Campbell's was blunt in its retort.

"Third Point's campaign to seize control of the Board can be summed up as follows, 'Vote for us and we'll think of something,'" the company said in a statement to CNN Business on Tuesday.

Campbell added that to come up with their own plan for the company, Third Point "simply and effectively copied and pasted the actual plan outlined by Campbell" over the summer.

"Beyond what they have copied from our plan, Third Point's presentation is riddled with inaccuracies, half-truths, simple generalizations, and vague recommendations," Campbell said. Third Point's response was equally harsh.

"Campbell's hastily-issued response to our plan released today insults the intelligence of its shareholders," the hedge fund said. "Our 100 Day blueprint in no way endorses their 'plan', which was simply a limp promise to 'do better'."

Third Point wants to replace the entire Campbell's board. If it is successful, it plans to replace interim CEO Keith McLoughlin with a permanent CEO, a source familiar with Third Point's strategy said. The hedge fund also plans to review the current portfolio and improve traditional Campbell's soups.

Campbell's core products "seem tired and out-of-date," Third Point said, adding that the company has failed to innovate flavors for its classic products, and still uses "hard-to-pronounce and obscure sounding ingredients" like hydrolyzed soy protein and glutamate in those products. Meanwhile, many food companies are phasing out artificial ingredients in response to consumers clamoring for healthier foods.

Plus, Campbell is charging too much for the same old soups while losing market share, Third Point said.

Third Point noted that Campbell (CPB) has some exciting products, including it's Slow Kettle, On The Go and Well Yes! soup brands. But those make up a very small part of the company's business, Third Point noted.

The hedge fund also wants to focus on Campbell's snacks, acquire small, healthy brands and modernize Campbell's V8 brand.

The hedge fund's plan is "not a duplicate" of Campbell's, said Michael Silverstein, a Third Point nominee for the new board and former executive at The Carlyle Group.

"They don't talk at all about Campbell's soup," he said.

Other soup brands, like Progresso, are much heartier, he said. "Families want chicken noodle soup with lots of chicken."

"The Campbell soup business is what determines the value of the Campbell Soup company," he added.

Campbell tried to capitalize on the health trend with Bolthouse Farms juices and refrigerated soups. But that bet failed, and the company said in August that it was selling Campbell Fresh, which includes those products.

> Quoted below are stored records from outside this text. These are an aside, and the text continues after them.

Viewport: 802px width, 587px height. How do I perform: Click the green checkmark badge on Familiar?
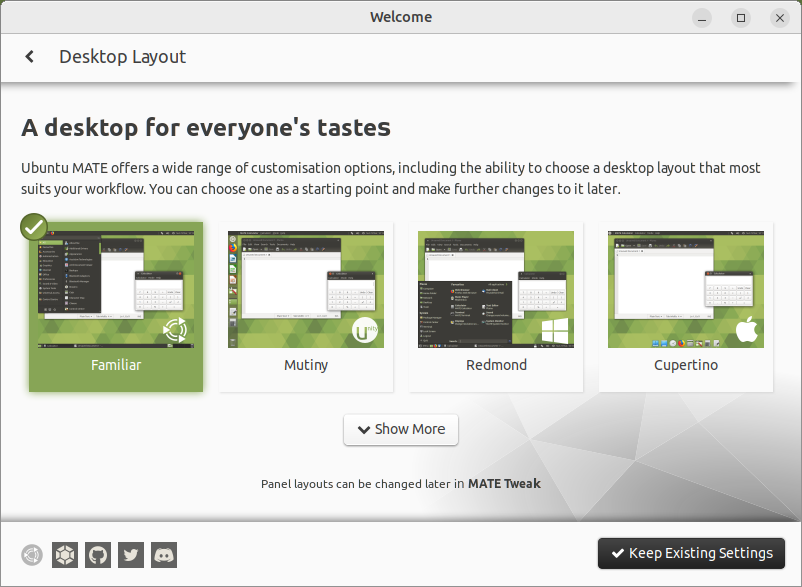point(35,226)
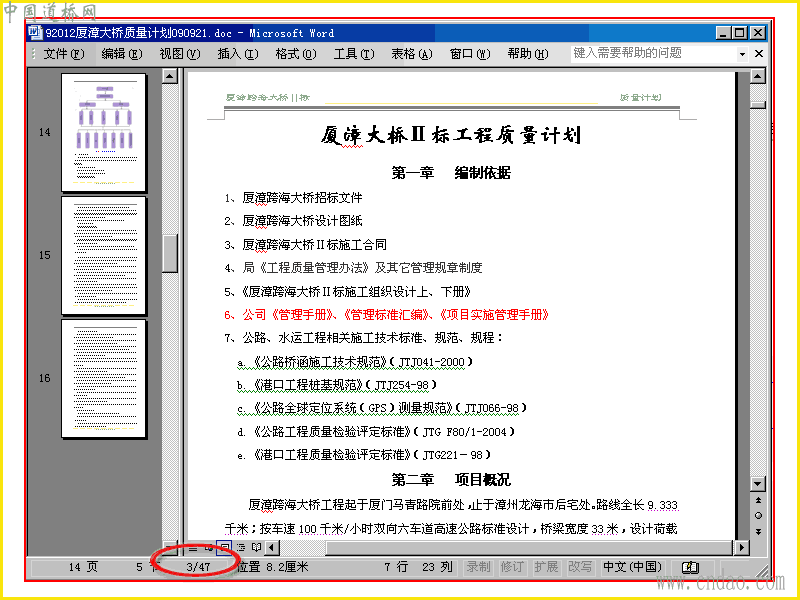800x600 pixels.
Task: Expand the help question box dropdown arrow
Action: coord(742,54)
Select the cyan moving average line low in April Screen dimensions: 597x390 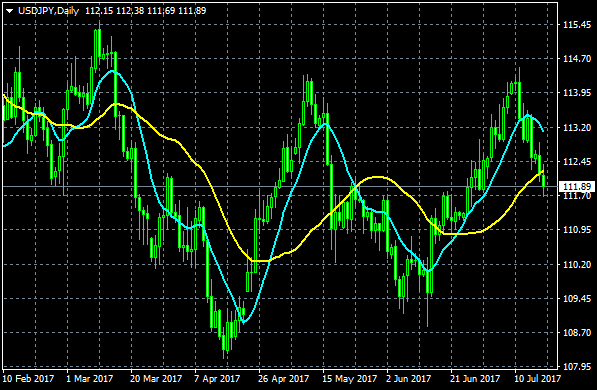pyautogui.click(x=244, y=322)
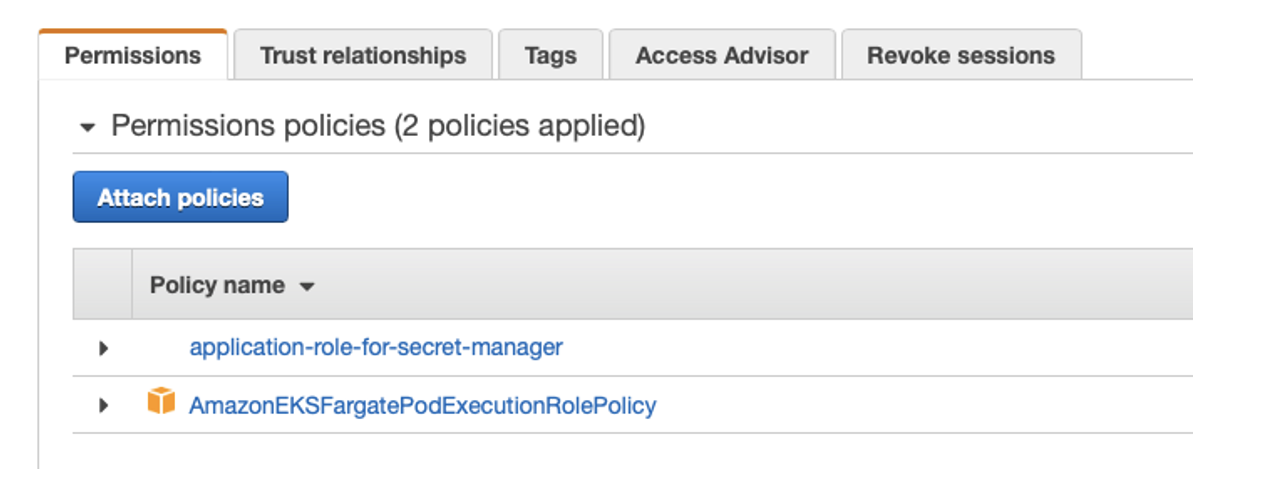Open the AmazonEKSFargatePodExecutionRolePolicy link
This screenshot has height=486, width=1278.
(x=422, y=406)
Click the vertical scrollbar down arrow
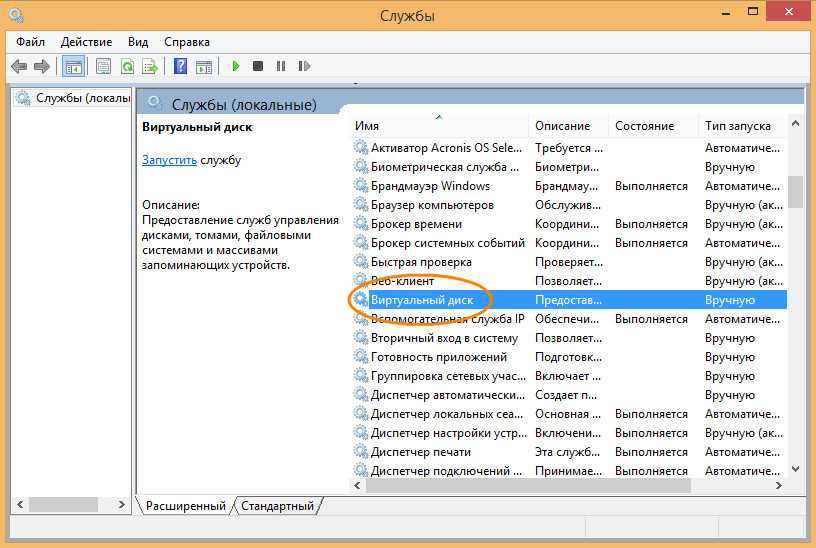The height and width of the screenshot is (548, 816). click(796, 468)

The decisions are the result of a full operational review the company began in May following poor sales and the abrupt departure of the company's former CEO.

Third Point and Campbell Soup have been locked in a proxy fight for several months. In September, Loeb suggested replacing the entire board, accusing members of "mismanagement, waste, ill-conceived strategy, and inept execution." Last week, Third Point sued Campbell, alleging that board members are misleading shareholders. Campbell said it is "vigorously contesting" the lawsuit.

Loeb has said that a full sale of the company is the best option for Campbell. But with a new board in place, Third Point won't necessarily pursue a sale, the source said.

Unless both sides reach an agreement in the coming weeks, the proxy battle will come a head at Campbell's annual shareholder meeting, scheduled for November 29. Third Point is trying to sway shareholders to its side — but that will prove a tough task. Descendants of the company's founder hold about 41% of the company, according to data from Refinitiv, and they have sided with the current board. Loeb and his backer George Strawbridge, Jr. hold just 10% of Campbell's shares.

Campbell claims that the new board members recommended by Third Point don't have the right experience for the job, that the hedge fund has a superficial understanding of the company and that the current board knows what's best for Campbell. The company reiterated these points and its confidence in its own plan to move forward in a letter to shareholders on Thursday.

"We are confident in the new strategic direction," wrote Independent Chairman, Les C. Vinney, "and strongly believe that our plan to improve the focus and financial performance of the company is the best path forward."